#### Brano del documento:
Oggi, proprio oggi, un mio vero amico fraterno sacerdote ha ricevuto la notizia dai suoi medici oncologi che smettono di fargli la chemio e passano alla terapia palliativa perché il suo fegato non sopporta più la cura; poi mi ha stretto le spalle e mi ha chiesto guardandomi dritto negli occhi: facciamo insieme questo mio ultimo tratto di strada? Mi aiuti a prepararmi a questo ultimo momento della vita e della morte? E io cosa avrei potuto rispondere? Né il sì né il no bastavano! È l’unica domanda a cui l’espressione del Vangelo «il vostro parlare sia sì sì e no no, il resto viene dal maligno» non basta, perché qui si tratta del «con me» detto da Gesù al Buon ladrone, ma inteso no nell’eternità dell’oggi del Paradiso, ma nel dramma del tempo che si orienta al morire, alla fine.
«Li amò sine alla fine» e «oggi sarai con me», presi rispettivamente per Gesù dal Vangelo di Giovanni prima della lavanda dei piedi e da quello di Luca prima della sua morte in croce, sono il senso di questo tempo difficile che mi è chiesto di condividere come fraternità che accompagna, come amicizia evangelica che non abbandona, come preghiera che prepara, come amore che rimane fino alla fine, come pianto dell’amore che diventa dolore. Ecco il momento più forte dell’amore umano: la gratuità di un amore, che l’amato non può corrispondere perché morto, spinge fino al dolore. Dolore per l’amato che non è più. Amore che è stato amato e che ora non lo può essere più. Non perché tradito, non perché rifiutato, non perché abbandonato, solo perché l’amato non può più amare. Qui si aprono due vie all’amore-dolore: la memoria, il fare memoria, perché l’amato che non è più è ancora amato; lo sperare, la speranza di rivederlo perché l’amato che non è più del Padre, ovvero il Figlio morto, il Padre lo ha risuscitato, lo ha reso amato per sempre vivente.

#### Consegna:
Rispondi per favore a queste domande sul brano:
(a) Che cosa hanno deciso i medici oncologi dell'amico sacerdote, e per quale motivo?
(b) Da quali Vangeli sono tratte le frasi «Li amò sine alla fine» e «oggi sarai con me»?
(c) Quali sono le due vie che si aprono all'amore-dolore?
Per rispondere basati soltanto sul brano.

#### Record forniti:
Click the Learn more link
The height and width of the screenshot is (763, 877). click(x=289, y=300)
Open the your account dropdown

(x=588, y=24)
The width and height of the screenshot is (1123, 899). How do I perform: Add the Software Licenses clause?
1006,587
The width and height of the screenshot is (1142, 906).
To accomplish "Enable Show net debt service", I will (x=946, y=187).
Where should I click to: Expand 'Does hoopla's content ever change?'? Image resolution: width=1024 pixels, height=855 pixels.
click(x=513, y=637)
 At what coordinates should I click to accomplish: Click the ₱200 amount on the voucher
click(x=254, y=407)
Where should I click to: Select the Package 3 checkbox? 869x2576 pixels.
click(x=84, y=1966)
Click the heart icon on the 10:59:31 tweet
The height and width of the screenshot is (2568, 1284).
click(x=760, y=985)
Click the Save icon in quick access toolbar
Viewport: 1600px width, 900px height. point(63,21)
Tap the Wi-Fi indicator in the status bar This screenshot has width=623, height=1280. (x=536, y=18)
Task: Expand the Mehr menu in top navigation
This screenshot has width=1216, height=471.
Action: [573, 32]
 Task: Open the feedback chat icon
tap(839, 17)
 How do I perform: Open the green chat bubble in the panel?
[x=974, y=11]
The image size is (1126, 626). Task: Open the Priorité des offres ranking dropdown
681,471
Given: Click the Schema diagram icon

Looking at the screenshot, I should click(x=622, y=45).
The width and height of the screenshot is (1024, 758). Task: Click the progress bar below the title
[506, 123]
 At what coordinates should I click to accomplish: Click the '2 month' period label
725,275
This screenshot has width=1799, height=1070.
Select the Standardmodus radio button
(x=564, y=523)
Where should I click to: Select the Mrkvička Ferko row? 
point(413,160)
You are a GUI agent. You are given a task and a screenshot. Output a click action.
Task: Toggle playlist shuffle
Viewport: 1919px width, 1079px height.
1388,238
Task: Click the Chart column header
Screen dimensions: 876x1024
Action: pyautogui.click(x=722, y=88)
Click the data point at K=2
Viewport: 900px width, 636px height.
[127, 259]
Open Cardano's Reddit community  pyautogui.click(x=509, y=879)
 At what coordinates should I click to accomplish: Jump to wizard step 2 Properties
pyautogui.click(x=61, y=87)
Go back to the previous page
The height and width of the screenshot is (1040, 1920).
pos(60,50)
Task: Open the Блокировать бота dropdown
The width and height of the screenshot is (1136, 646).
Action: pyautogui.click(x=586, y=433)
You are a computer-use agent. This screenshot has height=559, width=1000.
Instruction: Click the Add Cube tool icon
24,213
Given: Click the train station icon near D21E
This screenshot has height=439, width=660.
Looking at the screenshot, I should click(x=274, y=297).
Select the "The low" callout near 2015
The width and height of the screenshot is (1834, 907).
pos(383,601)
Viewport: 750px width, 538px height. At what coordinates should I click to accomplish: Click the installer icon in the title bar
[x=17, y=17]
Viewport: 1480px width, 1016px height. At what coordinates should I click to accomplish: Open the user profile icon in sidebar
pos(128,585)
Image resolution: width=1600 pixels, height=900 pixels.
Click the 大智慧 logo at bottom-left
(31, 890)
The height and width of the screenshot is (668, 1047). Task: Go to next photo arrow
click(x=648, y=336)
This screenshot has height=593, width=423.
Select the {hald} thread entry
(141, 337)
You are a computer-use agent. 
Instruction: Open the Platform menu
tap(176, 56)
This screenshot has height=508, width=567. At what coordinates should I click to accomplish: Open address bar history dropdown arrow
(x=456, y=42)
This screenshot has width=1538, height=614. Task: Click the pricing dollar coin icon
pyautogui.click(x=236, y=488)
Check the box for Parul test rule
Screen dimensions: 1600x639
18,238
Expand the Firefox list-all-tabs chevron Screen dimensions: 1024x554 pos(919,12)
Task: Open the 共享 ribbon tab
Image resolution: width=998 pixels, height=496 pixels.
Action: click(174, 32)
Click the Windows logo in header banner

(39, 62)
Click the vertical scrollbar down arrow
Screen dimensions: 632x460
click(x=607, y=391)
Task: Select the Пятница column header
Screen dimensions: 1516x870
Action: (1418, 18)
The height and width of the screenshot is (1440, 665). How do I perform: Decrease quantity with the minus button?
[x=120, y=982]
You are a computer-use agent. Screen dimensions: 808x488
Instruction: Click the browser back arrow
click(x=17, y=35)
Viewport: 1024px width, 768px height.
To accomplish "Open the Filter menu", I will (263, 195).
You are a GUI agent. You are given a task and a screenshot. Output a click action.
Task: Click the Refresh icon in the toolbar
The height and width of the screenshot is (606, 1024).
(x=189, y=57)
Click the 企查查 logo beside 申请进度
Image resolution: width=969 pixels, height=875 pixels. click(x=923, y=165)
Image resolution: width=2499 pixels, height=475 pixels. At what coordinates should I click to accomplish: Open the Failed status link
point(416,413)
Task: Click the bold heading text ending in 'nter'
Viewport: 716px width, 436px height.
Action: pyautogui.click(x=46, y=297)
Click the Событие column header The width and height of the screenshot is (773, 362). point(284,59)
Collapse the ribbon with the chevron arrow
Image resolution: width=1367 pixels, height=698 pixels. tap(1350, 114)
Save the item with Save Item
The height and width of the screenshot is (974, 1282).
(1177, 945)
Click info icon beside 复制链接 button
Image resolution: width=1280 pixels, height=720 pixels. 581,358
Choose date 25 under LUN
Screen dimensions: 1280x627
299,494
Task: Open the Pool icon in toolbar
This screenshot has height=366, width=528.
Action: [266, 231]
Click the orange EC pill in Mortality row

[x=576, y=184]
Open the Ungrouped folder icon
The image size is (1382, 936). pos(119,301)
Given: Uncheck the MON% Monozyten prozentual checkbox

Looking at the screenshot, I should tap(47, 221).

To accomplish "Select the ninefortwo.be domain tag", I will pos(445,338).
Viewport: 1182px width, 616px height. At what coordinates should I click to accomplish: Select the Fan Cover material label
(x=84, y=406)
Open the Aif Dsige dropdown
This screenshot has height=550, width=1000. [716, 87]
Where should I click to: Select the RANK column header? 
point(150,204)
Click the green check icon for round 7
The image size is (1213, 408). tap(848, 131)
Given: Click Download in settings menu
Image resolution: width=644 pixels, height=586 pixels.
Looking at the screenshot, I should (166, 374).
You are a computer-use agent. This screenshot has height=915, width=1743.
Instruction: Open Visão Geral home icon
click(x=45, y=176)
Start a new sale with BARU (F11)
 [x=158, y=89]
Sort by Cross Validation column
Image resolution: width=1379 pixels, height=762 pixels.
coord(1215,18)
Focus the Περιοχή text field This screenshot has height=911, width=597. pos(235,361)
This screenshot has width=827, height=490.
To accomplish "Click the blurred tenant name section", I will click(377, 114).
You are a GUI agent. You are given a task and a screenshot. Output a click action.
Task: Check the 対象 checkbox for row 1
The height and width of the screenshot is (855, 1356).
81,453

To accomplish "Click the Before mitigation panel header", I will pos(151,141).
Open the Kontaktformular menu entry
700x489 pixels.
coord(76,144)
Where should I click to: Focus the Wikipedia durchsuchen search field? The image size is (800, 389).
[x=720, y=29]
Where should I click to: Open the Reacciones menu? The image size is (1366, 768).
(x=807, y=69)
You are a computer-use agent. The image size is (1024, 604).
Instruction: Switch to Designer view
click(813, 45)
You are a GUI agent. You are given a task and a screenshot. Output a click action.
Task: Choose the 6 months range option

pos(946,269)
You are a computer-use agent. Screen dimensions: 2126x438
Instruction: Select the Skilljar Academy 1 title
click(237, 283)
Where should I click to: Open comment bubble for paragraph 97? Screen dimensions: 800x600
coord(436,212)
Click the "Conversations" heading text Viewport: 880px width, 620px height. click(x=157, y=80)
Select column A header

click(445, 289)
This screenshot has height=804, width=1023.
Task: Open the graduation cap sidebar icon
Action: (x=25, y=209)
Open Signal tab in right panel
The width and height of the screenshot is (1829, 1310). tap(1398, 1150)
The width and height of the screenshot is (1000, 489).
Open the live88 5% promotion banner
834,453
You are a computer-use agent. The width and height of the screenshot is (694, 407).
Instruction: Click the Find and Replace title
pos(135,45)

#### Risposta:
(a) Hanno deciso di smettere la chemio e passare alla terapia palliativa, perché il suo fegato non sopporta più la cura.
(b) «Li amò sine alla fine» è tratta dal Vangelo di Giovanni, prima della lavanda dei piedi; «oggi sarai con me» da quello di Luca, prima della morte in croce.
(c) La memoria, cioè il fare memoria, e lo sperare, cioè la speranza di rivedere l'amato.